Goal of the exercise
Look below for the line containing "Where should I click to: Select"; from there, print each line exactly up to and including the line containing "Task: Click the scrollbar up arrow", and stop.

*** Entries provided ***

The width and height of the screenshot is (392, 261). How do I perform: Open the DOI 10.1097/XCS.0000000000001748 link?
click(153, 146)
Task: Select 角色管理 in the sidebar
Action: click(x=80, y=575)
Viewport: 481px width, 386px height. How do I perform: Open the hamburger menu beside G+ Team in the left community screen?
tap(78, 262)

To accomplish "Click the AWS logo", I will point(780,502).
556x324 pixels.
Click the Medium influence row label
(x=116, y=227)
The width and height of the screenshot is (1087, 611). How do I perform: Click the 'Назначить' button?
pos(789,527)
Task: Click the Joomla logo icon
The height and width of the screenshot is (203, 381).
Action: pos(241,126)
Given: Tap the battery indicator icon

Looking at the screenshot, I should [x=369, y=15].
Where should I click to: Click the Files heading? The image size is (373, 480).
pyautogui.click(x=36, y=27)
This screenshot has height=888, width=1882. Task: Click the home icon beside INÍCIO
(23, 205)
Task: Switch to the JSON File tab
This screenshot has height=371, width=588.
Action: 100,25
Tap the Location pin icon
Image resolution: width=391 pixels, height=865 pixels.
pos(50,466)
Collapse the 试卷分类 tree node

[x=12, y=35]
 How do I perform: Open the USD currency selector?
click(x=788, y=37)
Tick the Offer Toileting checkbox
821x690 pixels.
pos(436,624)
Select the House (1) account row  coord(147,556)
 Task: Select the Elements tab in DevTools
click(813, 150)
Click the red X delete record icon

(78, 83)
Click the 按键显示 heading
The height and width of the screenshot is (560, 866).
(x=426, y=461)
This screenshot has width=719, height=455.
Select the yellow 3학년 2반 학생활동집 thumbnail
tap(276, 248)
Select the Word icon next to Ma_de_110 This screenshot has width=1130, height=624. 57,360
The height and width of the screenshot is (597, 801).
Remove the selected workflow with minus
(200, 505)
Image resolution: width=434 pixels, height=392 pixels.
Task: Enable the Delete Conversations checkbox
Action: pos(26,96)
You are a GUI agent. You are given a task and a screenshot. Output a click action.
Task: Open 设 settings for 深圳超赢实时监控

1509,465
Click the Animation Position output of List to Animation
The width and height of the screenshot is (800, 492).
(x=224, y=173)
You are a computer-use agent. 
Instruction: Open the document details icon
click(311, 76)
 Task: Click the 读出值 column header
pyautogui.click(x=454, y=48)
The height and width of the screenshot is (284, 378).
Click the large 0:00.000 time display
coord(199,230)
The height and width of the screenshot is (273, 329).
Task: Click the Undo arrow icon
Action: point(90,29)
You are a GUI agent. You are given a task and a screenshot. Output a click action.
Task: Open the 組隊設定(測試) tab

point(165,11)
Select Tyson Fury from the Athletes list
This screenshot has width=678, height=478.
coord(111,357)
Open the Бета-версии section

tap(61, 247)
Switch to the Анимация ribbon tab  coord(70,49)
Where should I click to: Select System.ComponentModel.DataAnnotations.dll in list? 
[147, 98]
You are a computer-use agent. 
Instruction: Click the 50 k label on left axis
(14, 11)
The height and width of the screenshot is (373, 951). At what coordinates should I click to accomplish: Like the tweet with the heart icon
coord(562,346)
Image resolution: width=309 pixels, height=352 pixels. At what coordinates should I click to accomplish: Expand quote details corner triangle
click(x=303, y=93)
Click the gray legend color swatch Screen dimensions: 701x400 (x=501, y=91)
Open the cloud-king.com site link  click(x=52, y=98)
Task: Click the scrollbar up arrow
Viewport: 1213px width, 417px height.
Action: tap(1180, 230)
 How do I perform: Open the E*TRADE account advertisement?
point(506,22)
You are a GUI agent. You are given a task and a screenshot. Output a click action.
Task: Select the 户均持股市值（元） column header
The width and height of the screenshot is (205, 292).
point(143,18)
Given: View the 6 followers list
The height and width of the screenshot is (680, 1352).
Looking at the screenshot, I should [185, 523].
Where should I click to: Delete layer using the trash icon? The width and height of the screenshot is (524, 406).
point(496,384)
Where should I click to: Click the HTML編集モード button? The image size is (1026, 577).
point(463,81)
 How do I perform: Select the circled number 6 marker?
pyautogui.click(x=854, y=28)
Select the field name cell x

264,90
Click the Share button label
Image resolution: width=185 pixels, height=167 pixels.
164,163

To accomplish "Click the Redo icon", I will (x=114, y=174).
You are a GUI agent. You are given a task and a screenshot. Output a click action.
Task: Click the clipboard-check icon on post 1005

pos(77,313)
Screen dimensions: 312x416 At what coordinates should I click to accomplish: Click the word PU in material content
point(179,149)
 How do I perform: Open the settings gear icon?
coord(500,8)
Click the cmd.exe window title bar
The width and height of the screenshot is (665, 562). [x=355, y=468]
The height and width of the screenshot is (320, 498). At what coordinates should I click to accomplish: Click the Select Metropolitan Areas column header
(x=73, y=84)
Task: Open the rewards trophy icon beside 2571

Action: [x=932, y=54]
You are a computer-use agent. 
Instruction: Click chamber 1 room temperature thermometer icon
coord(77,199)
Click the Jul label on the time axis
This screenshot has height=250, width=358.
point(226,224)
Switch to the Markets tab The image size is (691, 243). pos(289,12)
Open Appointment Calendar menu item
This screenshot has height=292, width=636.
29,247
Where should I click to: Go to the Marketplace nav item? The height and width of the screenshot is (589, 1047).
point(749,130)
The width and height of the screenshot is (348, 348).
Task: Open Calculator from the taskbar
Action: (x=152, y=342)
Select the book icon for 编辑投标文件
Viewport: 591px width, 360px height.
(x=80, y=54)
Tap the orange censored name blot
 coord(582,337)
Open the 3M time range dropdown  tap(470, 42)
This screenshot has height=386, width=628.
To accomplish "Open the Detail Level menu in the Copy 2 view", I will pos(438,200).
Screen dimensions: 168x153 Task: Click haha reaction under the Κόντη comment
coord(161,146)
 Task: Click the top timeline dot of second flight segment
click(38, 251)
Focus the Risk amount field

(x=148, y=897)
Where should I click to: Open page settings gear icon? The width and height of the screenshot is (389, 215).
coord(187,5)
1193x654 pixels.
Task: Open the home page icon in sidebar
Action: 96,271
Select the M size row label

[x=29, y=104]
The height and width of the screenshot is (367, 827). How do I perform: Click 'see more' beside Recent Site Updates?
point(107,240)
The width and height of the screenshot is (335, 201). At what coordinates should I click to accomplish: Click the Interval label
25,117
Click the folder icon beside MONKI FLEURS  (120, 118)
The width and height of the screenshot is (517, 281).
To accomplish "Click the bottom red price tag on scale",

*** End of Entries provided ***

Solution to the problem
Where should I click to: Select System.ComponentModel.DataAnnotations.dll in list? 
[147, 98]
You are a computer-use agent. 
Instruction: Click the 50 k label on left axis
(14, 11)
The height and width of the screenshot is (373, 951). At what coordinates should I click to accomplish: Like the tweet with the heart icon
coord(562,346)
Image resolution: width=309 pixels, height=352 pixels. At what coordinates should I click to accomplish: Expand quote details corner triangle
click(x=303, y=93)
Click the gray legend color swatch Screen dimensions: 701x400 (x=501, y=91)
Open the cloud-king.com site link  click(x=52, y=98)
Task: Click the scrollbar up arrow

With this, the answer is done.